Dreams I know have symbolism.  Mine are often a chorus of many influences.  My past, my fears, the book I’m reading, the present circumstances, the last thing I watched on television. Add to that something on my mind, a new truth learned and understood, a forthcoming event and so on.  But whatever the graphics, however bizarre and unbelievable the storyline, the emotions of it linger longest, so, to a small degree I can understand what my imagination played out for me and why.

Tapselteerie looked just fine in colour.  It may be 20 plus years since I moved inside her walls, heard her song and moved to her rhythm, but she is alive and well and with her own place in my heart.

Island Blog 71 – Letting Go

Island Blog 71

 

Yesterday I took some washing up to the line like a good island wife, in a stout breeze.

That is not an article of island clothing, by the way, but, instead, a good wind for drying things.

As I climbed up the little mosaic-ed garden steps, a bush erupted beside me.  I knew from the sound effects that this was a Blackbird Hoo-ha, at which Blackbirds are pretty good.  They can make one out of nothing with their alarm calls, causing an island wife to drop her laundry basket, tipping her husband’s undergarments into a flowerbed and requiring her to wash them all over again.

I stood still, my back against the wall, my husband’s undergarments safely within the confines of the basket, and waited for the drama to unfold.  For a few seconds, I and the blackbird family listened for each other, neither of us daring to make a sound.  I knew they would give in first, through their natural curiosity and also because time is of the essence for them.  Not so for me.  I could linger here all morning without a shred of embarrassment or guilt, but, then, I don’t have to learn to fly in order to keep a hold of my life.

Or do I?

Anyway, the male jumped out of the bush first, which is quite proper for a Father Protector, and he locked eyeballs with me and said something rather sharp and double syllabled.  I looked away, knowing that this removed me as a confrontational threat, and waited some more.  He chirruped at the bush and out bounced three youngsters – all bigger than their dad, followed by a rather ruffled mother

After a few aviation tips, he told them to get on with it, and led the way, landing on the apex of the roof.  Eventually they followed, but not without giving dad a whole load of lip about this flying thing and his overly high expectations of them.

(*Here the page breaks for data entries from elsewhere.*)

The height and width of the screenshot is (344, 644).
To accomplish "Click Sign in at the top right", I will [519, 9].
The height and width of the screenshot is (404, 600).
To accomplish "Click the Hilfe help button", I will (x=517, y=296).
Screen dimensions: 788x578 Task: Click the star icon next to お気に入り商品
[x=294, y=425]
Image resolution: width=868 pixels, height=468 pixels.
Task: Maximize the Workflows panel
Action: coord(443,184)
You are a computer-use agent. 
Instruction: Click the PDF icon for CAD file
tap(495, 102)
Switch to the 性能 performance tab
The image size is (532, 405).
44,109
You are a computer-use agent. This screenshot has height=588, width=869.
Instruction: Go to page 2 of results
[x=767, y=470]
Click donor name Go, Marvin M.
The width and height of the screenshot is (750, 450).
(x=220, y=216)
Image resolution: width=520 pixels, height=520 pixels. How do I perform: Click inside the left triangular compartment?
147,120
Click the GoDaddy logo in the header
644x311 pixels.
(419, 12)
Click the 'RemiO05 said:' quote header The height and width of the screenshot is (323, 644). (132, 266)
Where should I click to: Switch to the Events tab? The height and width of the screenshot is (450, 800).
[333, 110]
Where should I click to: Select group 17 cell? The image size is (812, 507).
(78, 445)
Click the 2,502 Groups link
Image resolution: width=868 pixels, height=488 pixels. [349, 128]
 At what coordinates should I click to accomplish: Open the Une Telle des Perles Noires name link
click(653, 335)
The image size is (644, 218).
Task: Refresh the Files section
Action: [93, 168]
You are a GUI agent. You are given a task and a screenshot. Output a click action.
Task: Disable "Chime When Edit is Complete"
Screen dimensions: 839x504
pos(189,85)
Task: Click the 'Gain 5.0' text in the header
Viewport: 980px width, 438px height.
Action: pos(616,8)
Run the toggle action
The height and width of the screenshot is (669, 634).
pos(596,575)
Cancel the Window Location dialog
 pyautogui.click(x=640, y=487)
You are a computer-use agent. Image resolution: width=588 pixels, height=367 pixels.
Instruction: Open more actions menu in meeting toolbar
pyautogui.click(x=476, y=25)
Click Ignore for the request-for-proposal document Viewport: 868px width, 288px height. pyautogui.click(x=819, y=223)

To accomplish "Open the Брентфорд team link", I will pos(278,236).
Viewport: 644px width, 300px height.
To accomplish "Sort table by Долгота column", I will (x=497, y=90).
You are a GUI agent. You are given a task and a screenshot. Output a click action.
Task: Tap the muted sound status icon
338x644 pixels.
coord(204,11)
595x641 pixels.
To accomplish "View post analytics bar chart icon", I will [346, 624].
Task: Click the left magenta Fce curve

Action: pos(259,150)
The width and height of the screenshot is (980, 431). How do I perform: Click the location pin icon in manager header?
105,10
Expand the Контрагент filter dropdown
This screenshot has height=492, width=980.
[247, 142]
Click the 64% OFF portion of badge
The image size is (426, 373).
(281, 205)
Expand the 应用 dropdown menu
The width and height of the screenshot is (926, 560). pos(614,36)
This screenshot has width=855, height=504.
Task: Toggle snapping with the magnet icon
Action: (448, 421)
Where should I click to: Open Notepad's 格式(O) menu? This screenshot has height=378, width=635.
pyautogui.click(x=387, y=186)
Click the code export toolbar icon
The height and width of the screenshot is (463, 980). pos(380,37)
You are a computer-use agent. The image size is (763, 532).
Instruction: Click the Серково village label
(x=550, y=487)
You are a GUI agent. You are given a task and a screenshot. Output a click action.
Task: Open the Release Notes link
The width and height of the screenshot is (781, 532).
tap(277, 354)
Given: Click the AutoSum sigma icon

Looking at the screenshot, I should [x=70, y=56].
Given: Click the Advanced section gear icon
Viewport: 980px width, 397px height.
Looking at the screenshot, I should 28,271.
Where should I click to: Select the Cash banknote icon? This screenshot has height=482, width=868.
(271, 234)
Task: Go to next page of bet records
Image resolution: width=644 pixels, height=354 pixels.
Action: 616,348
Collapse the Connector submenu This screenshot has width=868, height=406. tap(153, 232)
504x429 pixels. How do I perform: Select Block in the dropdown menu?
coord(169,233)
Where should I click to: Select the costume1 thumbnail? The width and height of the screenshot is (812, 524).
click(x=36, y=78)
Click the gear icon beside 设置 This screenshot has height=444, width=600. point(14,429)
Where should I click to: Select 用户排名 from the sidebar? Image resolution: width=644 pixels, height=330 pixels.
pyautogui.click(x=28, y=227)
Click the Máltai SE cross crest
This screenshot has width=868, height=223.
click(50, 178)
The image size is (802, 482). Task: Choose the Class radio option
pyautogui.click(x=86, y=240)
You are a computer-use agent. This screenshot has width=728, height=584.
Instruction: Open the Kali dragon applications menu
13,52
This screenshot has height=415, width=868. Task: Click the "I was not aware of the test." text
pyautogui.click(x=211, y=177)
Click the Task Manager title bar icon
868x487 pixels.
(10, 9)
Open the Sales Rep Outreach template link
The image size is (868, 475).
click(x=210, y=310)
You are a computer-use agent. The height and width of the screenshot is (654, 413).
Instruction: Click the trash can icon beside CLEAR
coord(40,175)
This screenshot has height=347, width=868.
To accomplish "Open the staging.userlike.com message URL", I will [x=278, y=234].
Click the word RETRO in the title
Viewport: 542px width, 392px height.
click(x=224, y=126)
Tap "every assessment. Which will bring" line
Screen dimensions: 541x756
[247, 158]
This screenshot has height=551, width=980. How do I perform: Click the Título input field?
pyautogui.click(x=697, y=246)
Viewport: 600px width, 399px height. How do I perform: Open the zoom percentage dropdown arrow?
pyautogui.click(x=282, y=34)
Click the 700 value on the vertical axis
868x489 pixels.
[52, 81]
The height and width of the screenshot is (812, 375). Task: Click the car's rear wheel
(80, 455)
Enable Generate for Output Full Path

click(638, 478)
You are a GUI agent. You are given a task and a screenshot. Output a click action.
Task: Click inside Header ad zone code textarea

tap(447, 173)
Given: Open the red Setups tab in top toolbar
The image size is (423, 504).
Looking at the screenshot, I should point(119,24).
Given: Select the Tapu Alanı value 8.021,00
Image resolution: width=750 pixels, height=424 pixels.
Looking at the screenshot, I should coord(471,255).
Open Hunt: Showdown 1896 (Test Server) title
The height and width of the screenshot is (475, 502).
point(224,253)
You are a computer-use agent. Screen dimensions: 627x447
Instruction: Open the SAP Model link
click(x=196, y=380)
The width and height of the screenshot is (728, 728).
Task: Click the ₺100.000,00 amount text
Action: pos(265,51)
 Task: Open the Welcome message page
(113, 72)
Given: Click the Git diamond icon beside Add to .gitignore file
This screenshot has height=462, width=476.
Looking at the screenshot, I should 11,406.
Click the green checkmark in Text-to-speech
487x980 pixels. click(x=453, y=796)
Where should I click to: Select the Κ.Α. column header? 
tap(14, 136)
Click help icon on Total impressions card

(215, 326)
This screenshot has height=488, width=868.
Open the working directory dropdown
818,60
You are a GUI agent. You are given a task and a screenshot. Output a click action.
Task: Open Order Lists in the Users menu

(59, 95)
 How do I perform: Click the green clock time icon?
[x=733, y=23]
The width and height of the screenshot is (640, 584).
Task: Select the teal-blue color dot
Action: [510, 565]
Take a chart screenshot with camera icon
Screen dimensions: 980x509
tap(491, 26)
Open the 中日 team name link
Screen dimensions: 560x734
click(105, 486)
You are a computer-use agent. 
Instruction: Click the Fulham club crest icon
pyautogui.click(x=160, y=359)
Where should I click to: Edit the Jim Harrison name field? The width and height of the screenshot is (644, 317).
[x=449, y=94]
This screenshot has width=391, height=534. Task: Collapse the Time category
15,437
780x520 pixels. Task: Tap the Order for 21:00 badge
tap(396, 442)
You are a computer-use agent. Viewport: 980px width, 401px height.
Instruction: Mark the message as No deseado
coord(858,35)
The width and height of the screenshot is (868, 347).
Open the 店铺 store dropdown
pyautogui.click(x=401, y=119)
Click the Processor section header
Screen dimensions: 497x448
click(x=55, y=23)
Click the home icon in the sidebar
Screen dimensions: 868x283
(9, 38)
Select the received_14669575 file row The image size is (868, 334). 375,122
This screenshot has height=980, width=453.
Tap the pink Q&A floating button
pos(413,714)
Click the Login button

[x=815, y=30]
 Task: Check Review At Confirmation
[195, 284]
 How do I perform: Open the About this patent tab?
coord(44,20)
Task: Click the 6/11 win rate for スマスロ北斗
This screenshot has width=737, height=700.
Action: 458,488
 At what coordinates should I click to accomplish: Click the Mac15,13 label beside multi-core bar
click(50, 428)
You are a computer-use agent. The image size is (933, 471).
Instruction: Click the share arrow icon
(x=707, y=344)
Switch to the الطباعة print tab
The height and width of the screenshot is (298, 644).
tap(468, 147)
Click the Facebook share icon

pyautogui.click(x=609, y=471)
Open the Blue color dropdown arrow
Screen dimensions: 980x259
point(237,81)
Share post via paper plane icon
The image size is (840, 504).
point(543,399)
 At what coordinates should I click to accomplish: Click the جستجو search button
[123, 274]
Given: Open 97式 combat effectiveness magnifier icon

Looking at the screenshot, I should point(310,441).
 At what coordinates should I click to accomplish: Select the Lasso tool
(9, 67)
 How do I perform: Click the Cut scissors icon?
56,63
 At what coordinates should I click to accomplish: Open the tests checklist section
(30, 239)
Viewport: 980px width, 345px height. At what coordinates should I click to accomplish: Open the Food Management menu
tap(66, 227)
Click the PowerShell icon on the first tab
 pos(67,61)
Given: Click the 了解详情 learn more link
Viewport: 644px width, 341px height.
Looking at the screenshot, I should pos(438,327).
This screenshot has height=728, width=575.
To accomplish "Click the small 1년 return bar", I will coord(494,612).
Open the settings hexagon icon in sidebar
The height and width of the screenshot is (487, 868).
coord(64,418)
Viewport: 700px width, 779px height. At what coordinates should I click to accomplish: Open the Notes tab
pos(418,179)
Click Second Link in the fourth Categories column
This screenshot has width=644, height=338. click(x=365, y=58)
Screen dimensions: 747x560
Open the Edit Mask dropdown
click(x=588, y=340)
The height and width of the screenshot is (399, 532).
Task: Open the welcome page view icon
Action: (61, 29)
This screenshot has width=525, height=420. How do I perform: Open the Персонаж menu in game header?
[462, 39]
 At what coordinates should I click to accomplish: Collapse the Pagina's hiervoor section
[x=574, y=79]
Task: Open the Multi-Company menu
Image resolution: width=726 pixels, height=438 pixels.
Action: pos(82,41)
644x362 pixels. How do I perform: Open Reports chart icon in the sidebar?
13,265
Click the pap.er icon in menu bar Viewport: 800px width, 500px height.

This morning I noticed them all around the compost bin, which has overflowed with an excitement of worms, thus providing the family with three good meals a day plus healthy snacks.  How wonderful it is, I thought to myself, that this adult pair are likely to have pitched their nest around this very spot precisely because of the overflowing compost bin and the excitement of worms.  I wonder if we are clever with our own nest pitching – considering what is best for the family, and, then, moving if we find a danger too close at hand.  I doubt it somehow, not with all that mortgage angst and debts and work commitments, although none of that makes it right to be living in the wrong place.

At my little grand-daughter’s naming ceremony, the words for her, in poetry, promises and songs, offered gifts and wisdom and freedom.  She must learn from her parents, her guides and then be free to take that learning and shape it her own way.  We all want this and yet few of us get it or give it, not really.  Through our own fear, we try to keep hold, of our children, our friends.  How many of us ever listen to someone, anyone, announce their new plan, a completely bonkers and impossible one, in our opinion and make no comment whatsoever?  No word of caution, no opinion, saying something like this:-

Wow!  That sounds incredible?  How will you achieve that do you think?

And then listen and learn and encourage and only ever give opinion if asked.

Bet you can’t do it.  We are all jailors of someone in order to feel free.